Harriet Vane, describing her feelings about Oxford.

Oxford is an old city, steeped in tradition. and Harriet references the poet Matthew Arnold when she mentions it spires; Arnold wrote of Oxford's "dreaming spires" in his poem Thyrsis. Oxford is also a town that seems vaguely mysterious because of the gothic nature of the buildings. Harriet is apprehensive about attending the Gaudy Night dinner, because she does not know what kind of reception she is going to get, but the city draws her in again, and reminds her of what it was that she loved about her days as an undergraduate. She also realizes that the very appearance of Oxford enables her to hide in academia, in its own little world, rather than facing what is going on in the real world outside the safety of college.

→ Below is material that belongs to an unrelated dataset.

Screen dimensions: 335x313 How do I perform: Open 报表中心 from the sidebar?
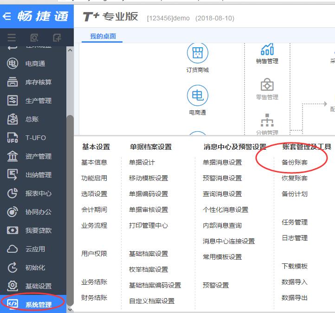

I know what you're thinking - that anybody with proper sensitive feeling would rather scrub floors for a living. But I should scrub floors very badly, and I write detective stories rather well. I don't see why proper feeling should prevent me from doing my proper job.

Harriet Vane

It would be wonderful to say that things have changed a great deal since Sayers wrote the Harriet Vane novels; sadly, cleaning supplies manufacturers still market their products almost exclusively to women, as though mopping floors is their true calling in life. Harriet is feeling a degree of criticism for her life choices and for the fact that she wants the freedom to choose her own destiny instead of having society choose if for her.

This is also especially relevant in this novel because the writer of the poison pen letters, Annie Wilson, deeply resents and dislikes women who work in academia rather than in domestic service, where she feels they belong. This is something that society has been brainwashing women like Annie to believe and unfortunately, because she is envious of women like Harriet who is able to pursue her own dreams, she feels the need to persecute them.